1

I am doing some graph theory and I use the NetworkX library.

In some algorithms, one needs to get an arbitrary item from a dictionary to start it (for instance, one of the neighbors of a given node, and the neighborhoods are a dict in NetworkX).

By arbitrary element I mean any element, I don't care which one (not a given element, not a random element, etc.)

Currently I do the following:

D = {i:i**2 for i in range(N)}  # an example of a dictionary where N is a positive integer
any_item_of_D = list(D)[0]      # getting a item of D

But it appears that the time complexity of any_item_of_D = list(D)[0] is linearly growing as N tends to infinity (a O(N) complexity).

Is it possible to get an arbitrary item from a dictionary with a O(1) complexity in Python?

wim
  • 338,267
  • 99
  • 616
  • 750
Héhéhé
  • 123
  • 5
  • 2
    It's not clear if you really mean `arbitrary item` from the dict, or if you are looking for a `random item` from the dict. It think you will find `D[next(iter(D.keys()))]` to give constant time *arbitrary* elements. – Mark May 20 '21 at 02:48
  • 1
    you can use ordereddict to get fist item in O(1) – leaf_yakitori May 20 '21 at 02:48
  • 1
    Mark: as written in my question, I am looking for an arbitrary item, not a random item.

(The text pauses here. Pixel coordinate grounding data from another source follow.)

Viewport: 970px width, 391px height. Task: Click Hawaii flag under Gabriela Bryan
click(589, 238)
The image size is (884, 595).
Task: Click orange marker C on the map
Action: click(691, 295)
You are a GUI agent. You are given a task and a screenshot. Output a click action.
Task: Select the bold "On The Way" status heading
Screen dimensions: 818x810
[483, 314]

But thanks you for your answer, it seems to work :) – Héhéhé May 20 '21 at 03:19
  • leaf_yakitori: NetworkX does not use ordereddict. – Héhéhé May 20 '21 at 03:20
  • Have you tried converting it to set instead of a list? – pyNeophyte May 20 '21 at 03:30
  • I do not understand how you interpret the term "arbitrary". Do you mean something like getting the value pointed by the `i`th key in the dictionary? Of course, assuming the dictionary preserves the keys in insertion-order: https://stackoverflow.com/a/40007169/937153 – Unni May 20 '21 at 03:34
  • pyNeophyte: but how do you get an arbitrary item from a set in O(1) ? – Héhéhé May 20 '21 at 04:04
  • Unni: by arbitrary I mean any element, I don't care which one. – Héhéhé May 20 '21 at 04:05
  • @Mark That is only O(1) for an OrderedDict, for a std dict that is O(n) in worst-case. – wim Mar 17 '22 at 02:18
  • Hi @wim...this is a pretty old thread. I wonder if you could clarify the worst-case. What is the case where `D[next(iter(D.keys()))]` is O(n)? Where does the linear behavior come from? – Mark Mar 17 '22 at 02:39
  • @Mark It comes from the possibility that you have to skip past a bunch of "empty markers" left from items which have been removed from the dict – wim Mar 17 '22 at 02:45
  • @wim...sorry if I'm being slow. Are you saying `next(iter(D.keys()))` will possibly have to iterate over a bunch of values — like `keys()` produces values for deleted items? Or is there some performance case in dicts where `D[some_key]` has to skip a bunch of 'markers'? I've honestly never heard of "empty markers" in this context? – Mark Mar 17 '22 at 02:55
  • 1
    @Mark When you delete an item from a dict, it doesn't (usually) shift or resize the underlying data storage, it just puts an empty marker into that position. So in iterating a dict, at each step of the iteration you have to check for possibility of an empty 'tombstone' left from where there was an item in the dict but it's now deleted, and skip over those. You can see that in CPython [here](https://github.com/python/cpython/blob/424dfc723137fb1ca8f3b5e4eb12ba3e669a9f52/Objects/dictobject.c#L4079-L4082). To get the _O(n)_ case for `next(iter(D.keys()))`, create big dict then remove n items. – wim Mar 17 '22 at 17:34

2 Answers2

2

Pop item returns an arbitrary item in O(1), which you can then put back into the dict (also O(1)).

key, val = D.popitem()
D[key] = val

Since Python 3.7 LIFO order is guaranteed for dict.popitem, so you don't have to worry about it messing up ordering either.

This is significantly faster than creating an item iterator just to get the first item:

>>> timeit k,v = D.popitem(); D[k] = v
107 ns ± 0.0716 ns per loop (mean ± std. dev. of 7 runs, 10000000 loops each)
>>> timeit next(iter(D.items()))
164 ns ± 0.0687 ns per loop (mean ± std. dev. of 7 runs, 10000000 loops each)

Note that next(iter(ordered_dict)) is O(1) but next(iter(std_dict)) can be O(n) in worst-case.

wim
  • 338,267
  • 99
  • 616
  • 750
0

I have "always" done next(iter(D.items())), but to be honest, I have never checked whether it is the most efficient way...

Ture Pålsson
  • 6,088
  • 2
  • 12
  • 15